Ma l'amore non è soltanto un sentimento

Tra le nostre parole essenziali, la più compromessa è «amore».
Eppure essa va ripresa come uno specchio che rimanda non l’immagine di sé, bensì quella della
disumanità degli individui ridotti a sopravvivere senza nulla di amorevole. Più una realtà è preziosa
e più le parole per esprimerla sono fragili.
Un figlio della cultura dell’Occidente, di solito, non
crede all’amore in quanto principio e luce della vita intera. Lo riduce a un’emozione rapida, o a un
sentimento privato e irrazionale. Se il valore dell’amore non è riconosciuto oltre questi confini, gli
uomini si mettono a onorare poteri e valori ritenuti più alti: se stessi, o qualunque tipo di autorità.
Anche Dio diventa credibile non per la sua natura amorevole o per la sua misericordia, ma perché
viene immaginato come un essere di indistinta onnipotenza, la cui giustizia è capace di infliggere
terribili castighi.
Queste entità o presunti valori non salvano, né ci fanno respirare, non consolano né
liberano.
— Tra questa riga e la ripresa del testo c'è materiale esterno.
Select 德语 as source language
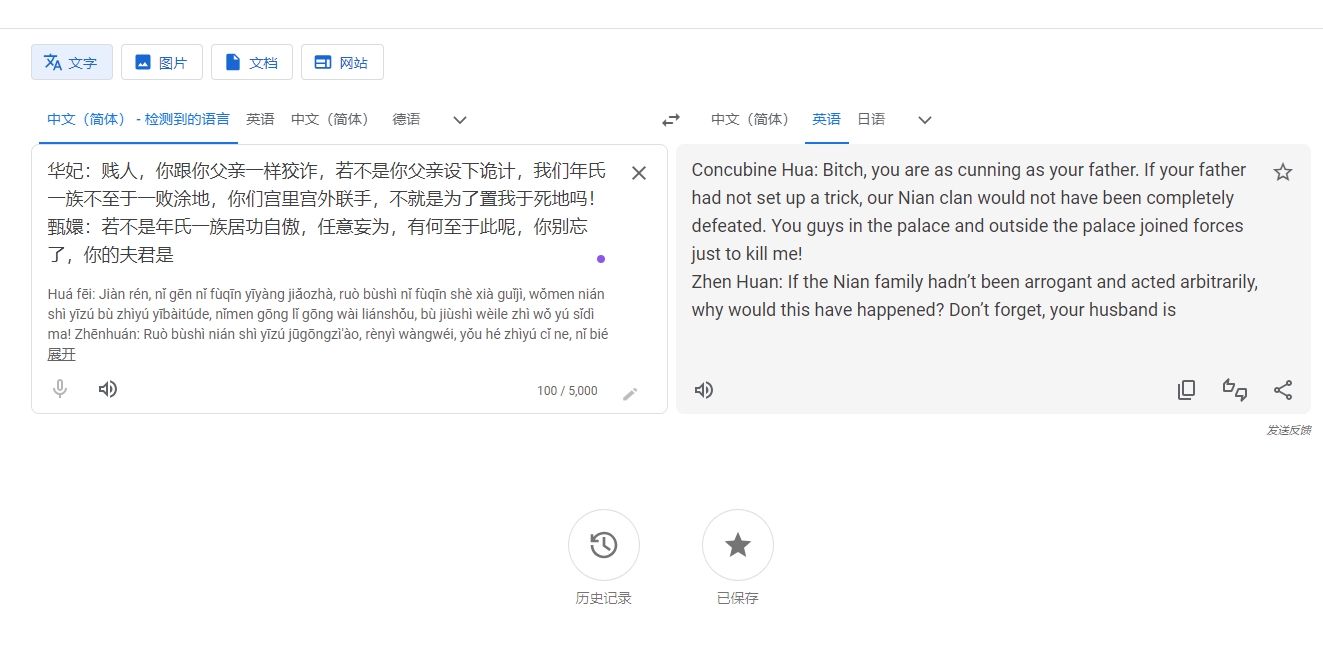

Se diventano idoli, disarticolano l’umano in noi e tra noi.
L’amore è l’unica forza che crea e salva i legami interpersonali e, nel contempo, la forza che
effettivamente porta a compimento la libertà umana.
Mentre senza gli altri, l’individuo non è che un disgraziato. Lo psichiatra Luigi Zoja ha osservato
che ormai all’annuncio della «morte di Dio» deve seguire quello della «morte del prossimo», nel
senso che nella mentalità corrente l’altro è un’esistenza remota o nulla, non una presenza viva.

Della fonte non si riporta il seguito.